*Aufgaben*:
A – Aus welchen zwei Komponenten muss das Bundesheer laut dem im Quelltext zitierten Offizier bestehen?
B – Kopiere aus dem Quelltext den Abschnitt zwischen „Der Teilzeitsoldat“ und „unsere Verteidigungsbereitschaft vorzunehmen.“, beide eingeschlossen.

*Quelltext*:
☆ ☆ ☆

Der Teilzeitsoldat

Man sollte das Bundesheer weder krank- noch schönreden, sondern alles tun, um eine sinnvolle, leistungsfähige und ökonomische Lösung für unsere Verteidigungsbereitschaft vorzunehmen.

So könnten wir unsere Auslandseinsätze ohne Miliz nicht in der üblichen Qualität durchführen...“, meinte Verteidigungsminister Norbert Darabos in einem „Presse“-Interview (20.März). Fürwahr eine richtige Aussage. So weit, so gut. Sehr fraglich hingegen ist die allgemeine Situation des Bundesheeres und insbesonders die tatsächliche Situation der für Einsätze beorderten Reservisten – in Österreich „Miliz“ genannt.

Auf den Hinweis, dass es aufgrund tatsächlich fehlender Meldungen in ein paar Jahren kaum eine Miliz für Auslandseinsätze mehr geben wird, gab sich der Verteidigungsminister im „Presse“-Interview erstaunlicherweise zufrieden: „Die Zahlen sind nicht so alarmierend, dass man sagen kann, es meldet sich niemand zur Miliz.“ Die Worte eines sehr bescheidenen Ministers!

Zur Möglichkeit, die katastrophal geringe Zahl von Neumeldungen durch Anwendung der gesetzlichen Möglichkeit der Zwangsverpflichtung von zwölf Prozent eines Einrückungsjahrganges auszugleichen, meinte der Minister, dass er dies für keine sinnvolle Maßnahme hält. Hier muss man dem Minister recht geben, da es im Zusammenhang mit der erfolgten sechs plus null Monate dauernden Wehrpflicht eine Wehrungerechtigkeit bedeuten würde, die genannten zwölf Prozent junger Männer nach Abschluss der sechs Monate zwangsweise einzuberufen.

Berufs- und Reservekomponente

Ein sehr hochrangiger, pragmatischer und zukunftsorientierter Offizier meinte vor einiger Zeit, dass das Bundesheer zur Bewältigung seiner Aufgaben im In- und Ausland logischerweise aus zwei Komponenten bestehen müsse: nämlich aus einer qualitativ hochstehenden kleinen Berufskomponente und aus einer gleichfalls qualitativ hochstehenden größeren Reservekomponente. Dieser Personalmix ist die finanziell günstigste Lösung, da man diese leistungsfähige Reservekomponente (Profimiliz) – im Gegensatz zu den Berufssoldaten – nur bei den tatsächlichen Übungen und Einsätzen zu entlohnen hätte.

Aufgrund der erfolgten Reduktion der verpflichteten Wehrdienstzeiten auf sechs plus null Monate wird logischerweise (null ist gleich null) keine verpflichtete Reserve (Milizkomponente) aufzubauen sein. Auch die (im Rahmen der Wehrpflicht) rechtlich mögliche Einberufung zu einigen wenigen Übungen ist politisch kaum denkbar. Eine formierbare „Miliz“ (eine leistungsfähige Reservekomponente) ist damit sicher nicht aufzubauen.

☆ ☆ ☆

*Auszüge der Einträge*:

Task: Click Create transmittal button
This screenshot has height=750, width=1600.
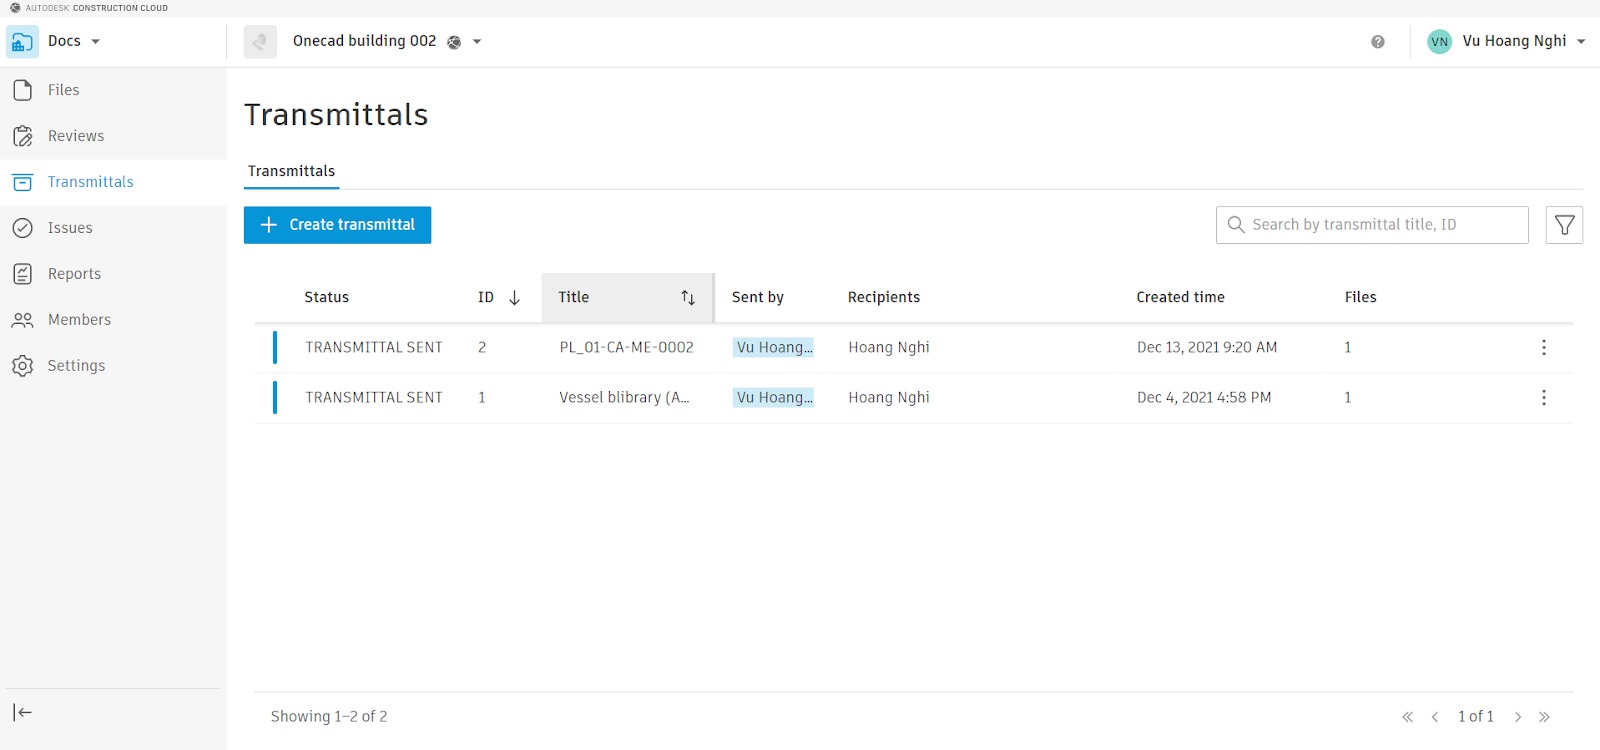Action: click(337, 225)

☆ ☆ ☆

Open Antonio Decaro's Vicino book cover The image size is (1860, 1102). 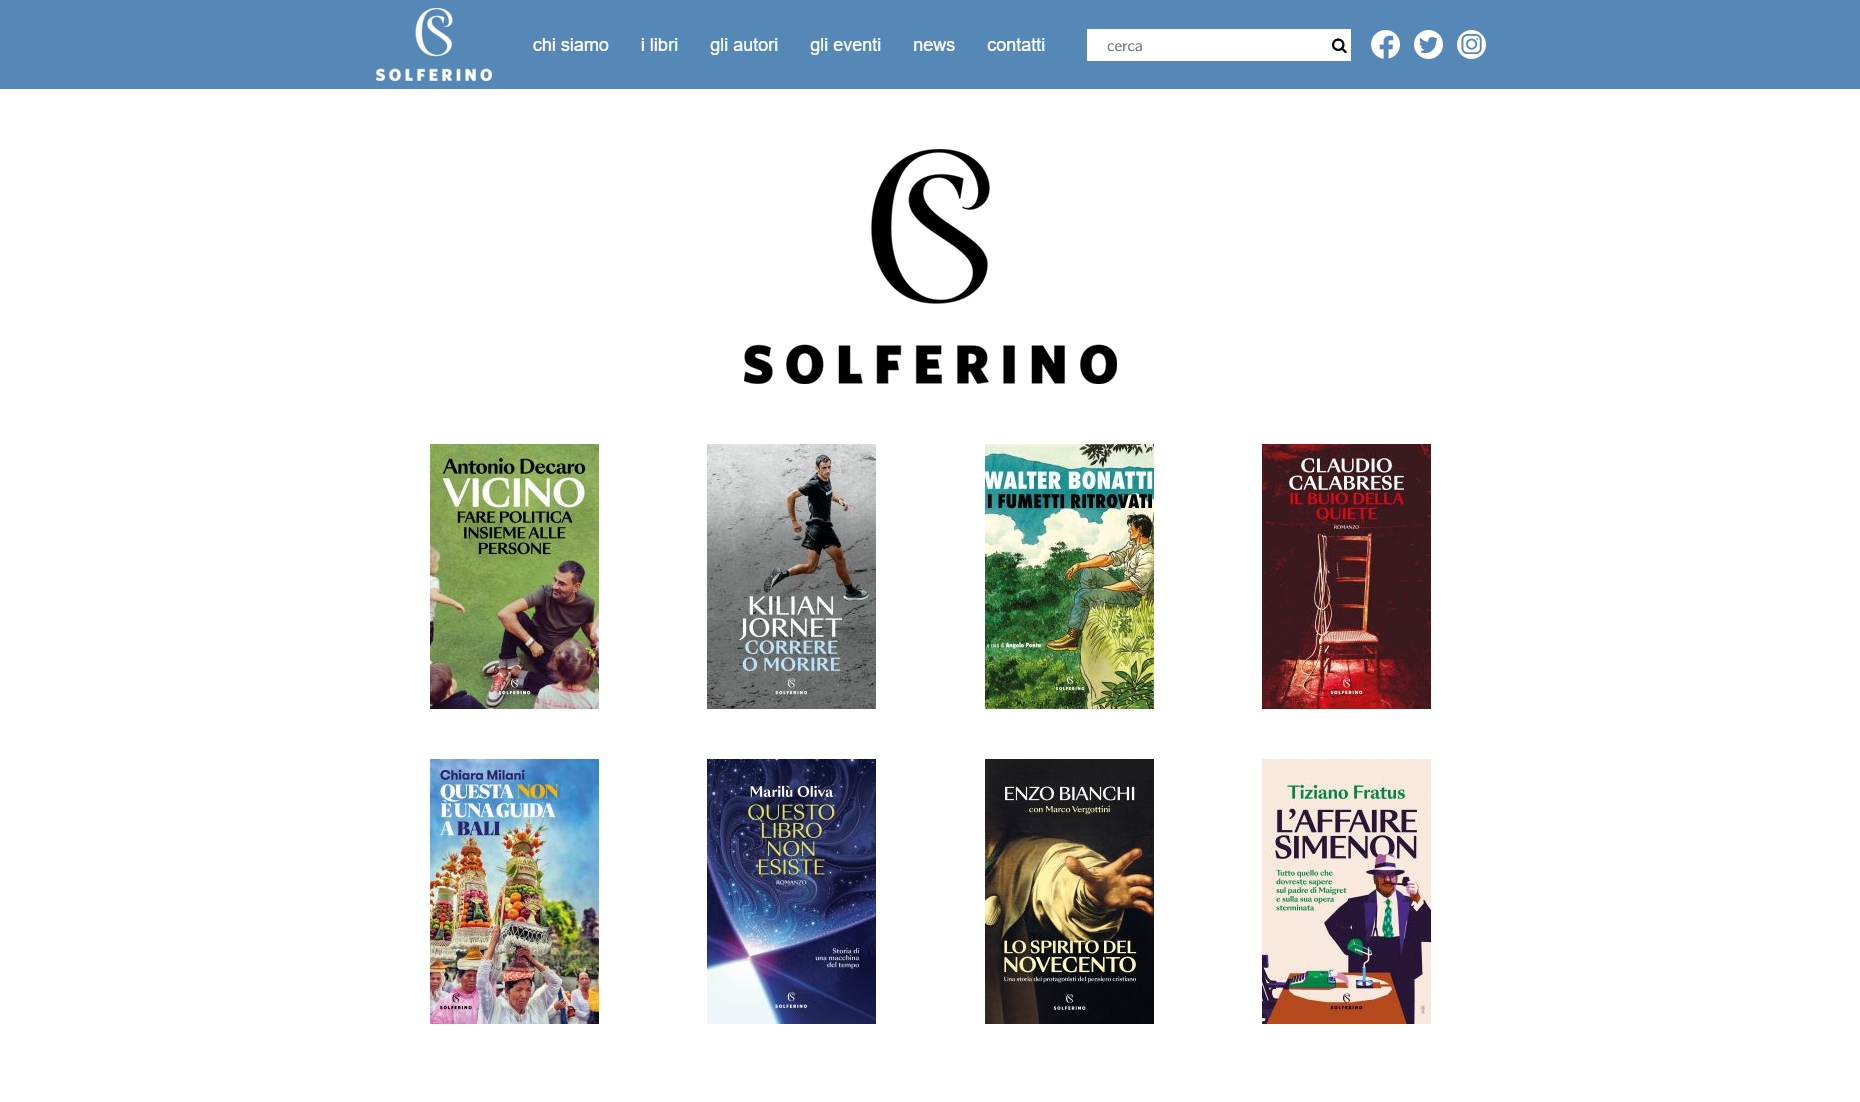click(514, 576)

☆ ☆ ☆

*Lösungen*:
A – Aus einer qualitativ hochstehenden kleinen Berufskomponente und einer gleichfalls qualitativ hochstehenden größeren Reservekomponente.

B –
Der Teilzeitsoldat

Man sollte das Bundesheer weder krank- noch schönreden, sondern alles tun, um eine sinnvolle, leistungsfähige und ökonomische Lösung für unsere Verteidigungsbereitschaft vorzunehmen.